(Assignment):
Quote the article on the digital economy and APIs word for word, starting with "Digital Economy &" and going on through "changes the game.".
BEGIN Quoted passage
Digital Economy & APIs
The advent of the digital economy brings with it a shift in the strategies of businesses entities, re-gardless of industry and reach. The accelerated pace at which the digital economy continues to grow in the span of a few years changes the game.
So intrinsic has digitalisation become to business and overall economic strategies that business entities – whether legacy or new on the block - must adapt in order to thrive. The ability to develop and nurture application programming interfaces – or APIs – can help businesses to exploit the full potential of their digital assets by providing customised software packages to third parties, as part of enriched digital strategies.
The development and release of APIs into the marketplace can ensure that companies – regardless of size – are able to cultivate new revenue streams via distribution to third parties as mentioned above, as well as expanding recognition of their brands by extension.
These tie into the growth of devices that are connected to the Internet, a concept popularly referred to as the Internet of Things – in of itself a growing market that a 2015 report by the IDC projects to potentially be worth US$1.7 trillion by 2020. This has led to technology giants such as Apple, Amazon and Google to develop API architecture to function as the infrastructural underpinnings of the Internet of Things, and by extension the various industries, entertainment, medical, private and public sectors that now run on – or are being prepared to transfer over to – the digital economy.
Healthkit , for example, is an umbrella API framework developed by Apple that allows health-related apps to securely share user health data not just within the iOS operating system, but with apps developed by third-party health industry partners, such as the US-based Mayo Clinic and Epic Systems. This allows said partners to develop strategies and service that can best serve users in as holistic manner as possible.
The European General Data Protection Regulation (GDPR), coming into force on May 25 2018, will put into effect strict and harmonised data protection protocols to protect the personal data of EU citizens. Public and business sector business entities that operate within the EU, utilise and/or store cloud services within the EU will be impacted by the GDPR, and can be heavily penalised if they do not meet the new data protection requirements. Inadequate data security measures that are regarded as being insufficient in protecting the data of customers/users – whether in transit or in storage – can have an impact on the operations and survival of a business entity operating within the digital economy, and reflect the new realities and concerns of a digital marketplace reliant on data.
END Quoted passage
BEGIN Data listing
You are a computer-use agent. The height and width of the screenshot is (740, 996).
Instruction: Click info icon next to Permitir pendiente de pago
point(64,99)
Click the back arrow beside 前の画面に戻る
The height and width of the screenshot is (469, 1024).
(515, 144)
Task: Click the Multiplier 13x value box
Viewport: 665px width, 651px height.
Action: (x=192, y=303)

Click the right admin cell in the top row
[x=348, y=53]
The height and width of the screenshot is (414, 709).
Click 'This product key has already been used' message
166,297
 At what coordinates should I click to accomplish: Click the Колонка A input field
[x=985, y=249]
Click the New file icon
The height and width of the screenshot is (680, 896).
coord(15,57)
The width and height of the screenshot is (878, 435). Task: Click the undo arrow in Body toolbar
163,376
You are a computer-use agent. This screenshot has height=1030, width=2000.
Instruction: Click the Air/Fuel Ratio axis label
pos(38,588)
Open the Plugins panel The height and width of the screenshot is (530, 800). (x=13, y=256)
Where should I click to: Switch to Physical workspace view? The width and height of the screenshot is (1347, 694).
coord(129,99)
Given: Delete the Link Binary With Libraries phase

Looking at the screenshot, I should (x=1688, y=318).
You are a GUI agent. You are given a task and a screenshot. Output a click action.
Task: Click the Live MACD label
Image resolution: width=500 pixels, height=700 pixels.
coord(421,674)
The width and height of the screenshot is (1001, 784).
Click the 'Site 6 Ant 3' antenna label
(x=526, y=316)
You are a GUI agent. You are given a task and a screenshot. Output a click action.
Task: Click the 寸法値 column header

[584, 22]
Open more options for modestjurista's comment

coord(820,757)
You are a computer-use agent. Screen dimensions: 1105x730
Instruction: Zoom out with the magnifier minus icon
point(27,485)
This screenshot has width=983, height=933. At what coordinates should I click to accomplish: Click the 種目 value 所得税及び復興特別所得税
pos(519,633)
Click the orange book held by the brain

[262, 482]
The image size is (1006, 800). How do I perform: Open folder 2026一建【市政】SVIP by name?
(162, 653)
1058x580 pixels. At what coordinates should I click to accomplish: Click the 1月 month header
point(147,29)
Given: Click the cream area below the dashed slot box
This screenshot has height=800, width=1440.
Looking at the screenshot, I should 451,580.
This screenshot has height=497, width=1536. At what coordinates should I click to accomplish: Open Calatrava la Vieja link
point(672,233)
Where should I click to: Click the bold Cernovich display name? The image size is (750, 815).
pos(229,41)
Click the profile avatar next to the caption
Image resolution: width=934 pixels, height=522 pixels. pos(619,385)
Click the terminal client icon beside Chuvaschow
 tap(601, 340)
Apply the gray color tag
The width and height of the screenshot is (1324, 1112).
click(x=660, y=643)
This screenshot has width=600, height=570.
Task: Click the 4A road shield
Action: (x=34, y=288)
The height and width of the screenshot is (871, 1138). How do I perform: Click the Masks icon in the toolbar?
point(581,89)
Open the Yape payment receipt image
END Data listing
(Result of this task):
Digital Economy & APIs
The advent of the digital economy brings with it a shift in the strategies of businesses entities, re-gardless of industry and reach. The accelerated pace at which the digital economy continues to grow in the span of a few years changes the game.